Survivor Redemption Island: ep03: Keep Hope Alive


Survivor got really interesting this week beginning with the arrival of Matt on Redemption Island as he enters into an arena duel against Francesqua. Two witnesses chosen at random from each tribe are allowed to watch the battle which ends up being a tie a bunch or sticks together to retrieve a key through a cage style competition. They’ve done this one enough times that a well-versed contestant should probably practice it at home a few times along with knot untying.

Matt really knows how to work the stick (that’s what she said) and eeks it out at the last second and sends ‘squa packing for good. Interestingly she gets to toss her buff into the fire since her torch was already extinguished at Tribal.

Back at Ometepe, Rob tries to rope Andrea back in after sending her boo to Redemption Island but she’s kinda on the fence and starts bawling about her “good friend” (that she’s known for all of 4 days in a reality competition).

Over at Zapatera, Steve (he speaks!!!!!!!) lies to Russell about who won the Redemption Island challenge. Russell is outnumbered 6 to 3 and starts Idol hunting but Brillo Pad already has it in his bag. Not finding it, they use Stephanie’s bag as an ingenious decoy, as she pretends to guard it cautiously. Since half the people on Survivor are trying to become actors anyway, consider this a fantastic first audition. Where do they get those bags from anyway? What’s the deal? Back in my day we had to make their own bags out of palm fronds and then walk uphill to Tribal both ways.

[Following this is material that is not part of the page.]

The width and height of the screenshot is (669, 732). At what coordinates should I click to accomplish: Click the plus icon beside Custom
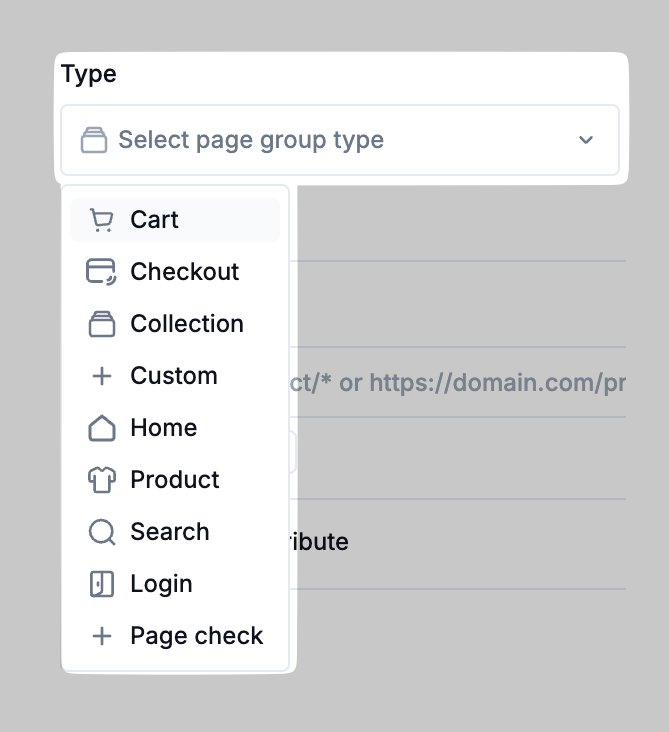click(101, 376)
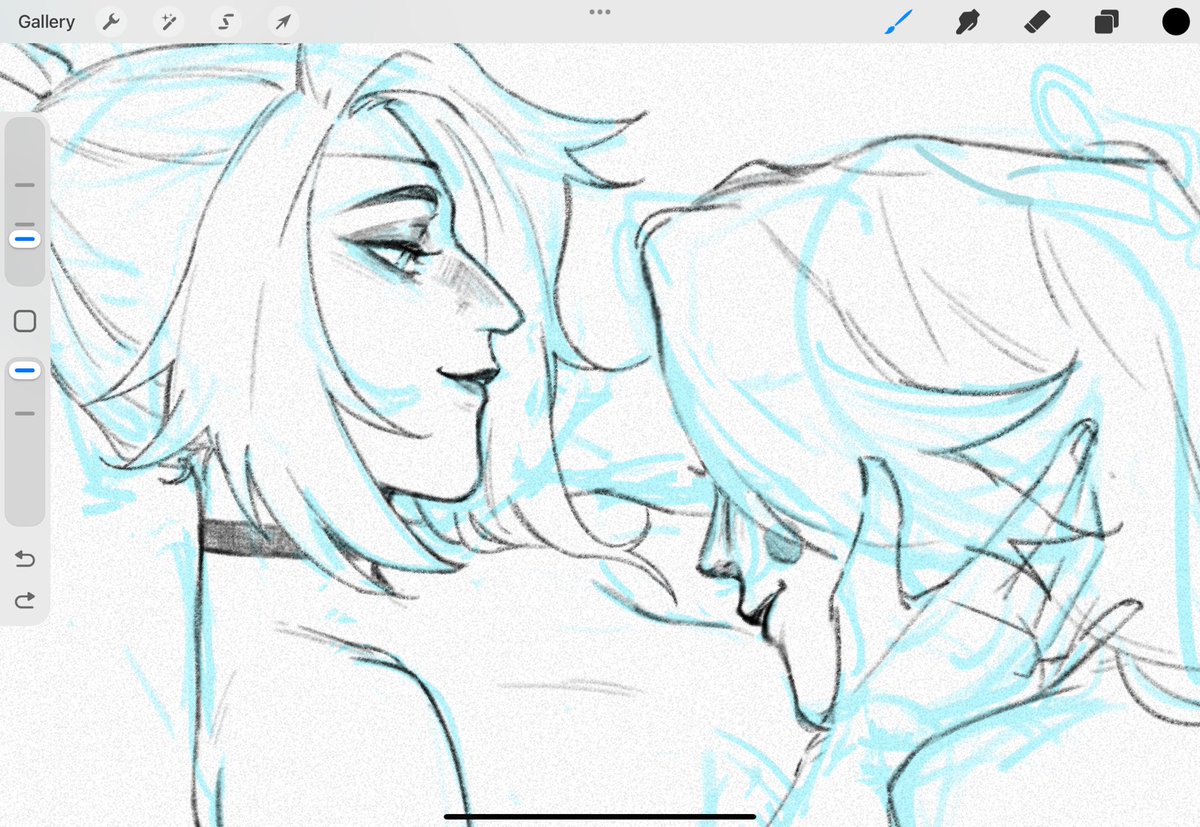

In this year’s nasty body issue segment, we see Russell’s nastyass armpit rash. Meanwhile the rest of his tribe makes the usually-fatal mistake of throwing the challenge. Have these people not seen the show before? It’s all about numbers. Julie the jacked firefighter finally speaks and she’s seen the show before and considers flipping and I wouldn’t argue with those guns.

The challenge is the go around the wheel and spit out water deal they’ve done before and Zapatera (thanks to Jacked Julie missing) throws it so they can get rid of Russell. Russell is suspissecious (suspicious and pissed).

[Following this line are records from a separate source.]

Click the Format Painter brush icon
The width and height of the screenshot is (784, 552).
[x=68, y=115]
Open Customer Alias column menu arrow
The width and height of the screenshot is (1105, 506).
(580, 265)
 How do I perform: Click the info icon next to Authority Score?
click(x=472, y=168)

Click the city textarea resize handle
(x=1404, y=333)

Meanwhile Rob tells Special Agent Pink Undies to get his fat ass off the chair they won as a reward so it won’t break and finds a clue to the Idol inside the chair! It’s too vague to help him find it though. So he finds the clue but he still has no clue.

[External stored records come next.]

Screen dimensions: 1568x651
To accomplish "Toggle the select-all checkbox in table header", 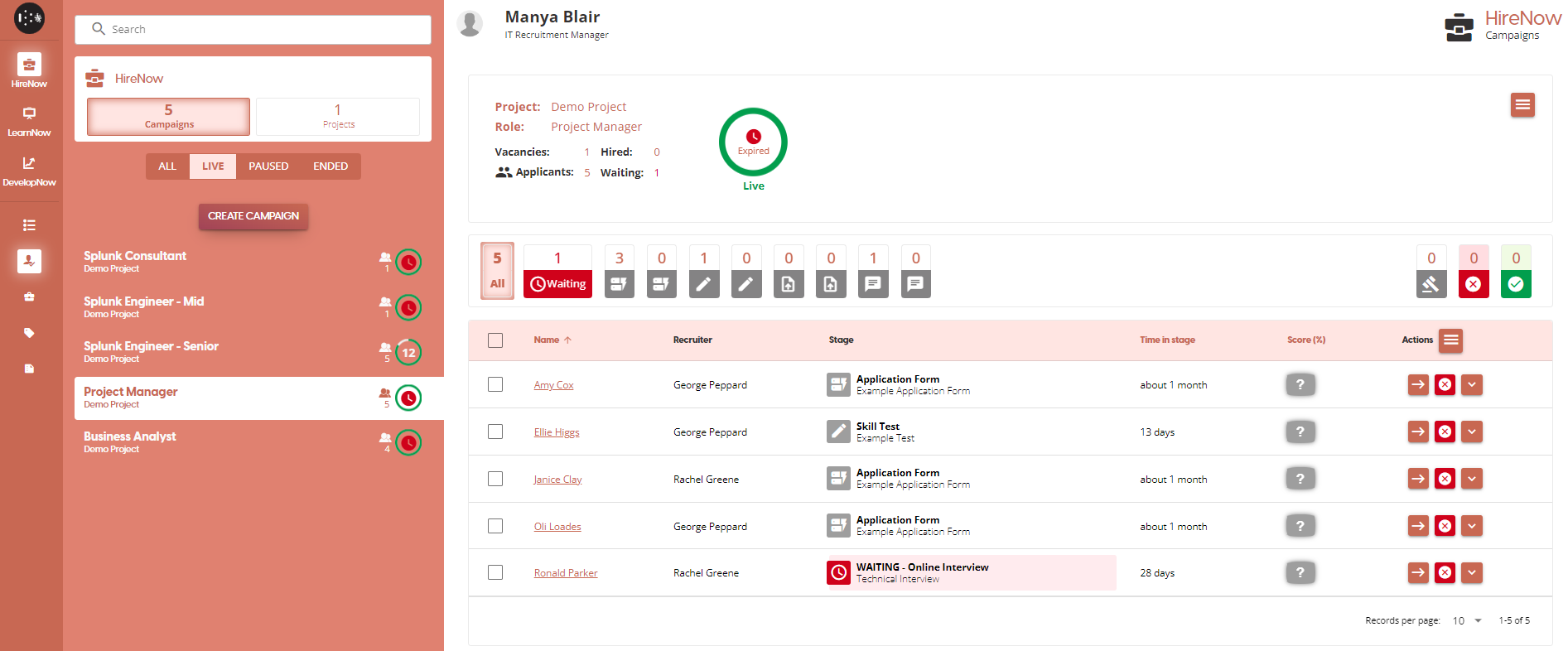I will (x=495, y=340).
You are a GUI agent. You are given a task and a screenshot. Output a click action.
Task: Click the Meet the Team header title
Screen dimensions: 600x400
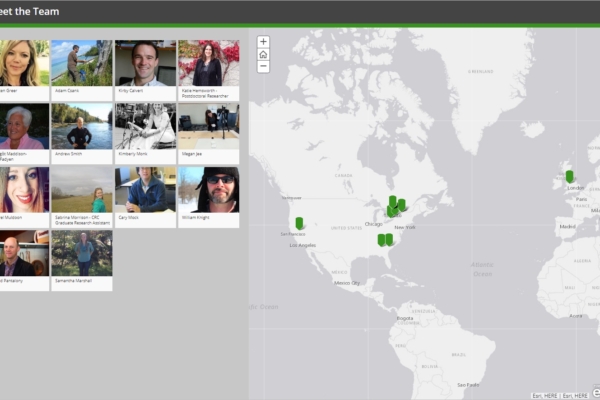30,12
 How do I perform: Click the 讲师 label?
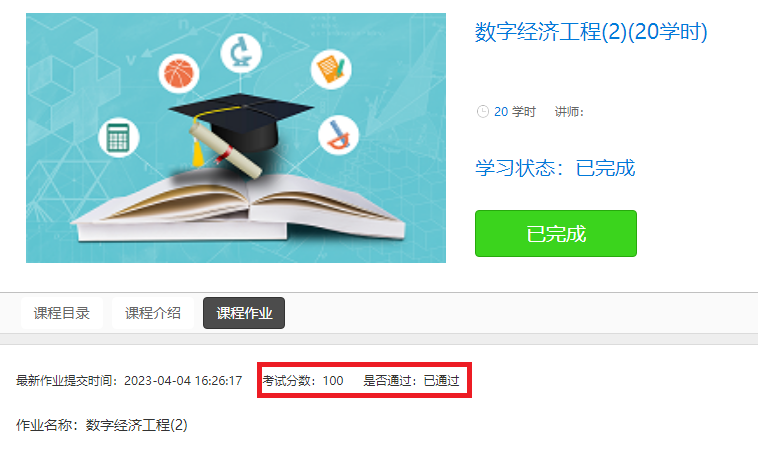coord(569,112)
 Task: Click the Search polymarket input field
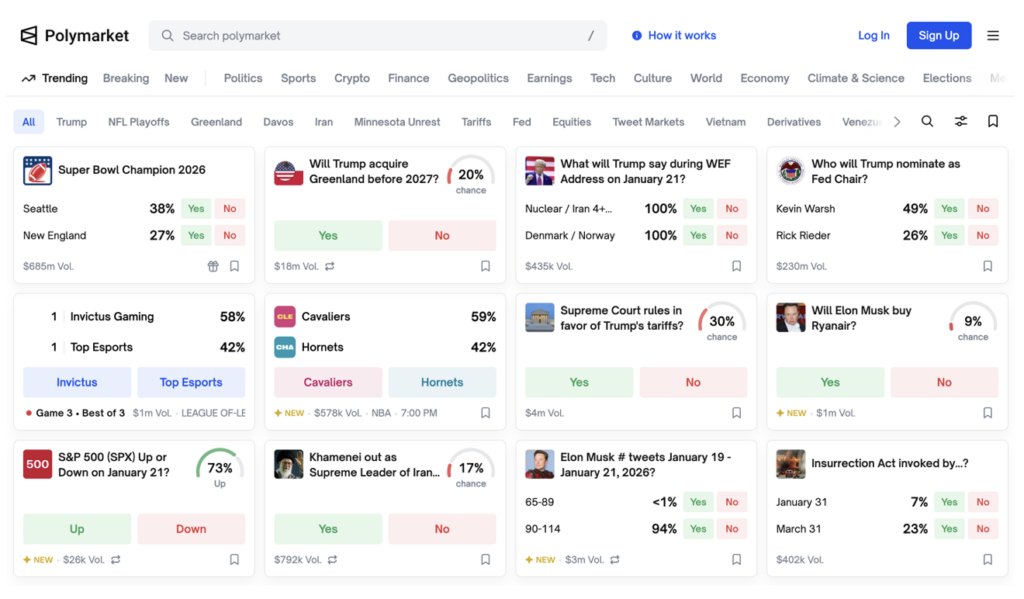tap(380, 36)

At Tribal, Russell calls out the rest of the tribe for throwing the challenge and is then sent packing on a revote after a 3-3-3 tie (Brillo Pad spells his name “Ressel” – classic). They should rename this Survivor: Bad Spelling Island. It’s his first time ever being voted off Survivor. Probst says the teams is so divided they are screwed at the merge. A merge is confirmed!